Unfortunately, when they got here they landed in St. Louis. Sorely disappointed at the quality of the beverage they found, they destroyed the city and were just about ready to blow up the entire planet as well, until a small group of alien exiles who’d been living in Germany radioed them and told them to give beer a second chance.

The expeditionary force headed over to Berlin, was greatly overjoyed at what they found and proceeded to get completely trashed. Humanity will never forget the events of that infamous night, the so-called Überverrücktefremdebetrunknenberlinernacht.

The next day the aliens met with the UN, bringing premium alcoholic beverages from across the galaxy. Pretty soon all the delegates were wearing lampshades on their heads and the treaty had been signed that made Earth a member of the Galactic Federation. The rest, as they say, is history.

Though I’m pretty sure they just say that because everyone was too drunk to remember what happened.

When You’re in Bed, You’re Dead

I don’t sleep anymore.

It started out innocently enough; I was experimenting with modafinil. You’ve heard of it, right? That stuff they give to fighter pilots to keep ‘em awake for 40 hours? I thought I’d get myself some and try it out, see just how long I could last.

At first it was fine. I stayed up all night for a few days, wasn’t tired at all. Sure I started having these weird periods of disorientation and times where I’d black out for a few minutes but it was worth it for all the extra free time I had.
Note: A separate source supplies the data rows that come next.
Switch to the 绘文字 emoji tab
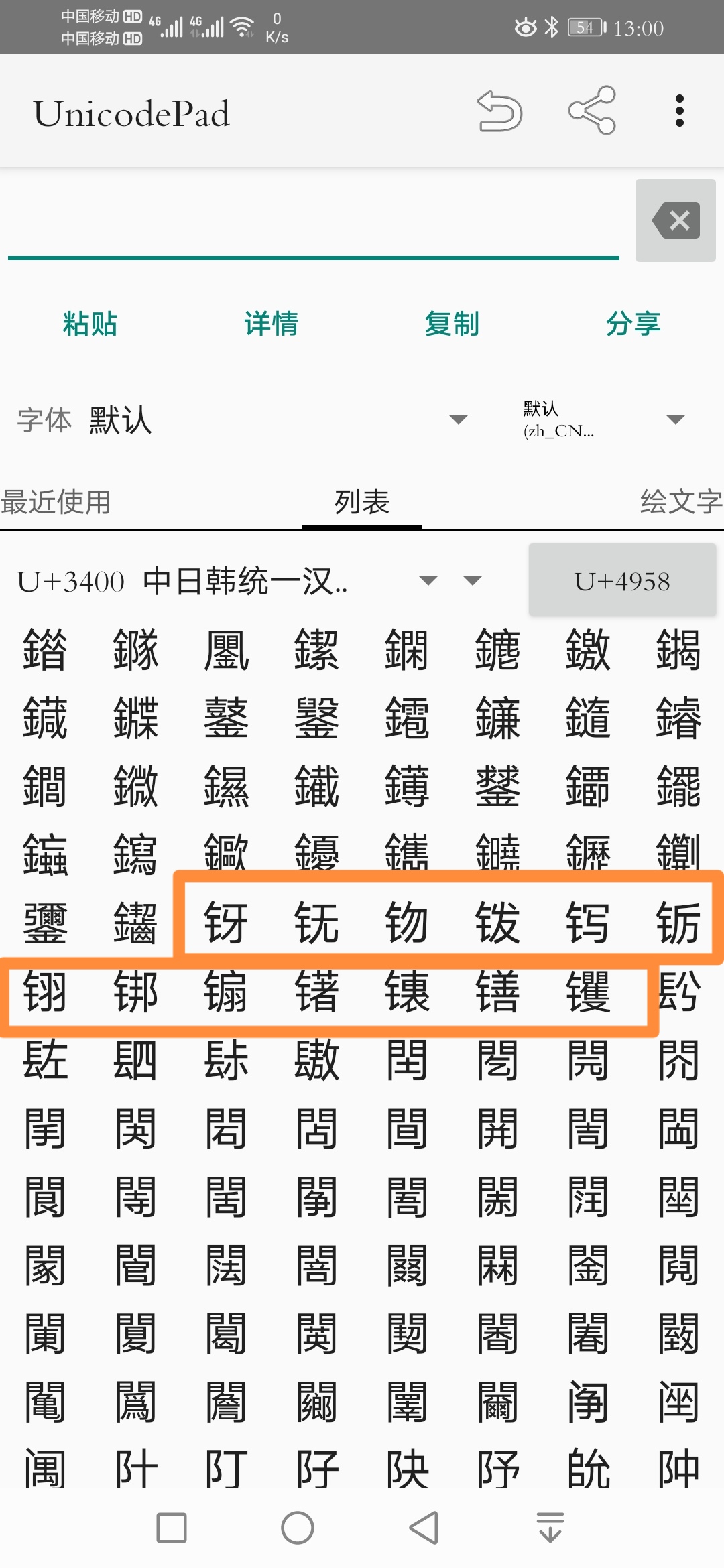The image size is (724, 1568). [680, 502]
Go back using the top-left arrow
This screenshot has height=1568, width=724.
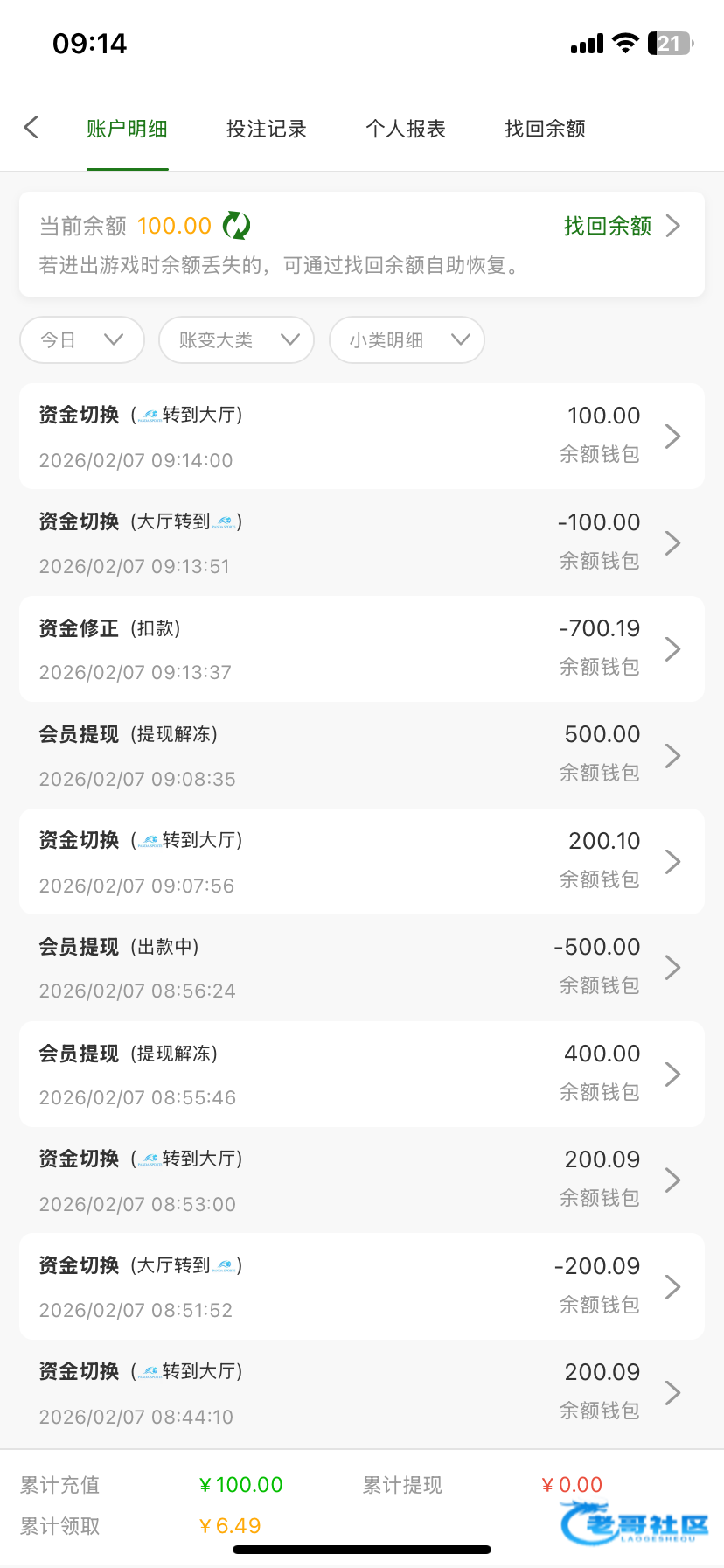[31, 128]
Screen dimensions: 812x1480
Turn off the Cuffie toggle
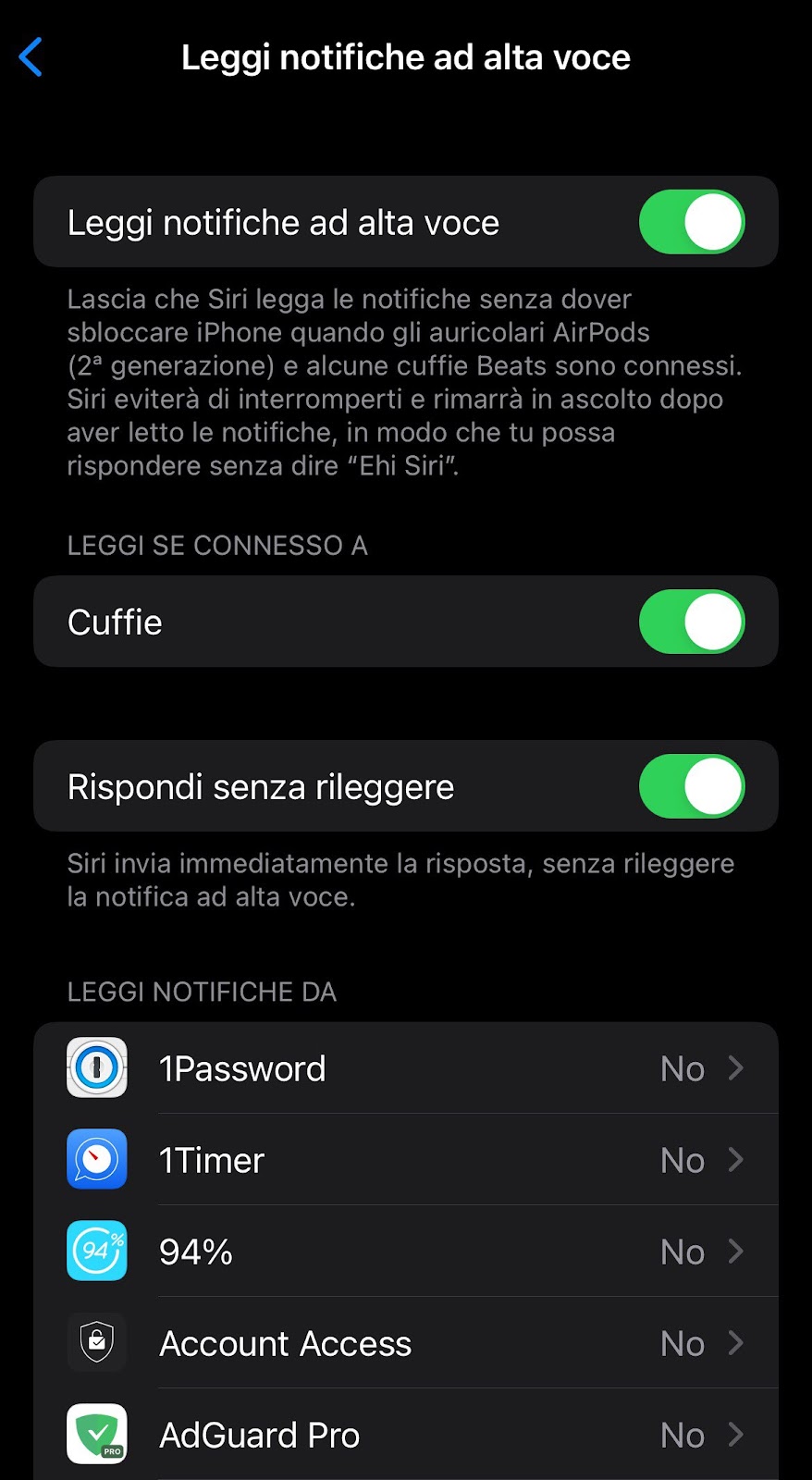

But then I started seeing the shadows. You know those shadows you sometimes see out of the corner of your eye but when you turn your head they’re gone? Yeah well, they don’t go away when you’ve been up for three weeks straight. They didn’t really act like they noticed me or anything, though, they were just doing their own thing. I couldn’t really figure out what they were, until that night.

It was about 5 AM or so and I was taking a stroll to watch the sun come up over the city. I passed by this bum asleep in an alley and for some reason he caught my eye. When I looked back at him I noticed those shadow things were all around him…and not just all around him, all over him. When he woke up screaming I realized what they are.

They’re fuckin’ nightmares.

Since then I’ve figured out I can sort of control them, sort of bring them to me by thinking negative thoughts. So that’s what I do at night now. I keep the nightmares away from people by drawing them to me. There’s an orphanage near my house and I usually hang around there keeping them away from the kids.

The only problem is that they don’t actually go away. I can keep them away from people, but then they just hang around me. And they’re angry. They can’t do anything to me when I’m awake, but…

I don’t know what I’m gonna do. I haven’t slept in four months, and now the back alley doc I used to buy the modafinil from got arrested. I’ve only got a few days’ worth now. I don’t want to think about what happens when I run out.